Together with a range of other partners, including NatureScot, we have identified three areas for peatland restoration on Skye - Faoilean, Ringill and Sligachan - with work currently ongoing across an area equivalent to 50 football fields.
“What we’re doing on Skye is small scale,” says Ally, “but we’ve got a responsibility to unlock the potential of the peat bogs on the land we look after. Soon we hope to be able to calculate just how much carbon these bogs are locking up.”
Walking the talk – being carbon credible
We want to be a 'carbon credible' organisation.
Why not ‘net zero?’
Net zero puts a lot of emphasis on balancing carbon capture with reducing the production which provides opportunities polluters to continue providing there is sufficient offset. We intend to reduce our carbon emission to lowest practical levels, in all aspects of our varied operations, from land management to policy, engagement to fundraising.
So it isn’t just about how much carbon a restored peatland area on Skye can hold, it’s about how we approach that restoration work in the first place. The bright orange excavators on site aren’t electric yet.
To move towards carbon credibility, we first needed to assess our carbon footprint baseline. To do this, we engaged Small World Consulting (whose client logos include forward-thinking brewers BrewDog and Trust corporate member Mountain Equipment). We then reached out to Loch Lomond and Trossachs National Park, which has developed its own carbon credible roadmap.
Building upon this work, we have hired a dedicated Carbon Officer to develop and manage an emissions descent trajectory, which all in the Trust will need to engage with to get to as close to zero as soon as possible.
Thinking big – it’s like a sugar tax, but for carbon…
If all land managers in Scotland maximised carbon capture of their peatlands and woodlands, we could reduce our national carbon emissions by up to 13 Mt CO2e a year - that’s equivalent to removing every single vehicle from Scottish roads.
“Scotland has an abundance of low productivity land which could be locking up vast quantities of carbon each year, while improving biodiversity and stimulating rural economies,” says Mike Daniels, Head of Policy and Land for the John Muir Trust.
That’s why we’re advocating for a banded tax on landholdings, based on actual and potential carbon emissions.
Those maximising natural carbon capture on their land (through woodlands or intact peatlands for example) would be exempt from the charges, and landowners eligible for the tax would be able to move to lower tax bands by changing land use to maximise carbon capture.
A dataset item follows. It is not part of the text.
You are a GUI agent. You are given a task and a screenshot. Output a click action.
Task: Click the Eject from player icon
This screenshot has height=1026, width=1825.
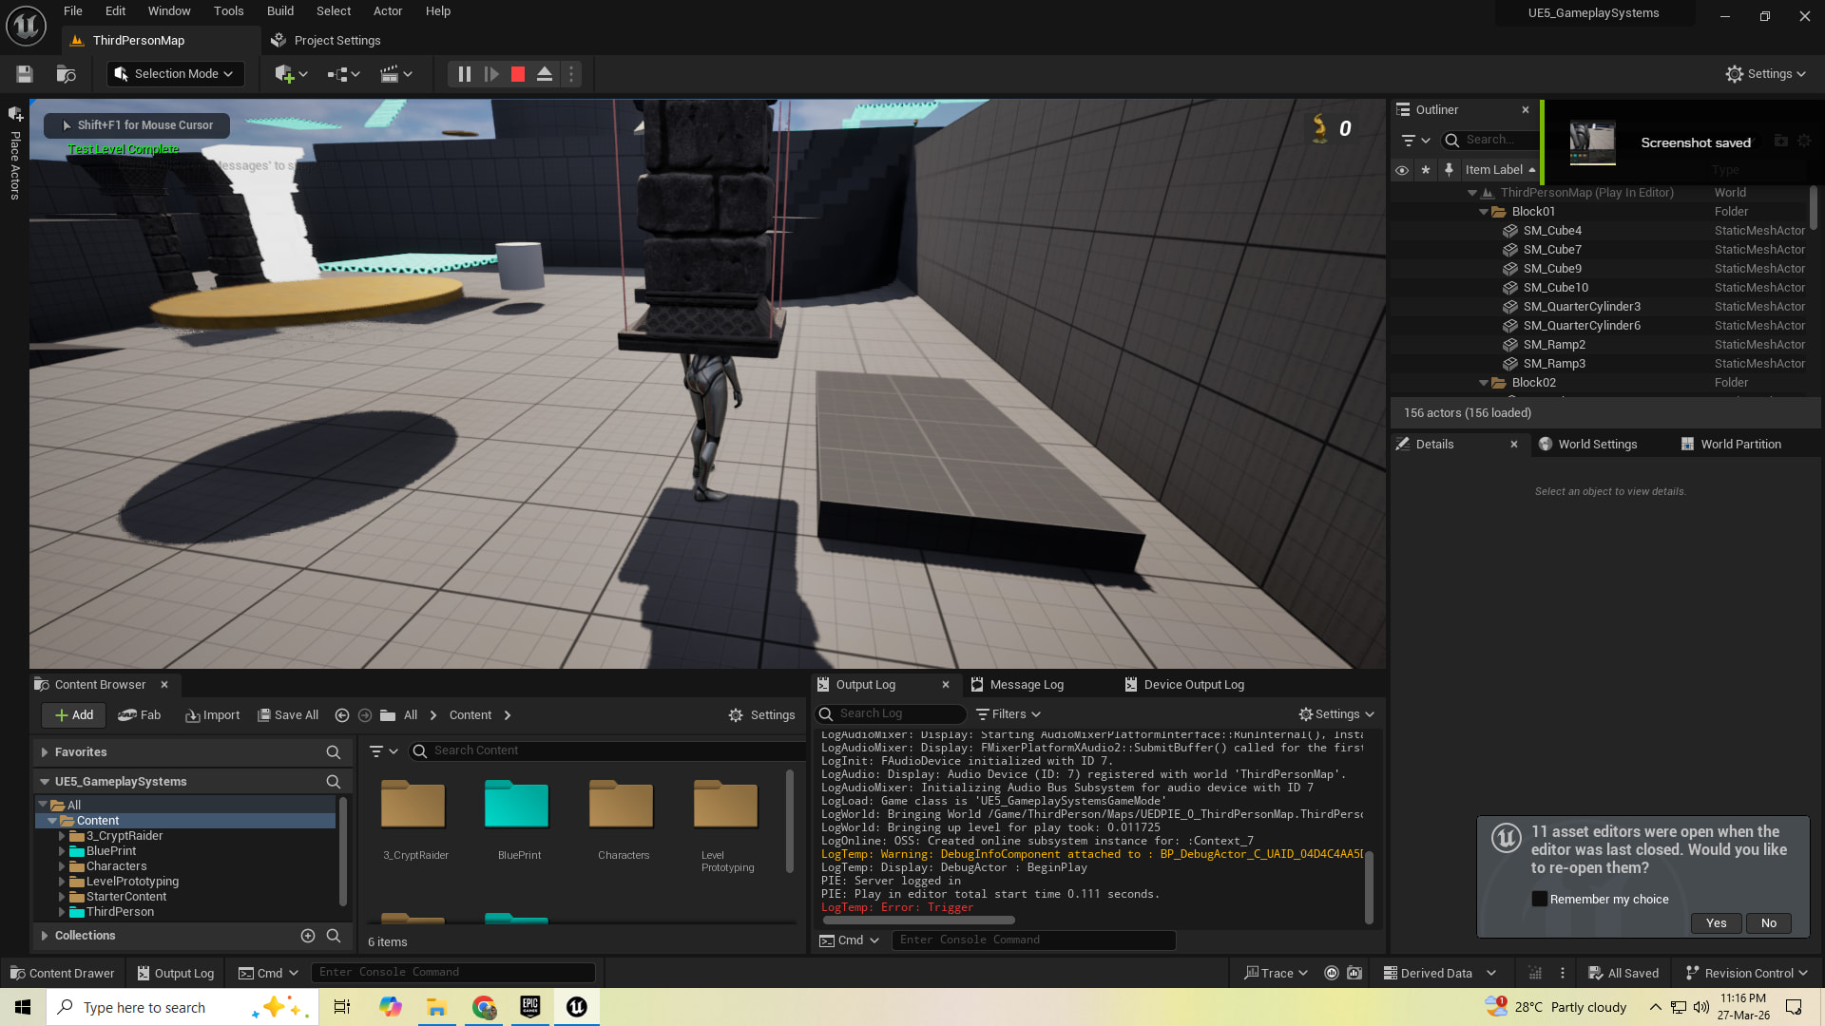point(545,74)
Taxes raised would help fund natural carbon capture work across the country – the carbon equivalent of using the sugar tax to help tackle the obesity crisis.
When we published this proposal in early 2021, there was constructive and supportive feedback from scientists, political parties and climate change experts around the UK. We are taking this feedback on board in developing a revised version which will be published in time for COP26 – when the world’s eyes will be on the UK.
Thinking wilder – carbon credits for holistic land management
Wilder Carbon are a fledgling company that are developing an innovative funding mechanism for businesses to make ethical carbon investments in local nature restoration projects across the UK.
While investments are currently focused on woodland and some peatland projects, we’re working with Wilder Carbon to apply this mechanism to more holistic land management, potentially developing ‘carbon credits’ that take into account natural restoration, biodiversity and community benefits – rather than just planting trees.
For somewhere like Skye, this could mean Ally’s future peatland restoration work being funded by big business, and future opportunities for crofting land benefiting from carbon credits.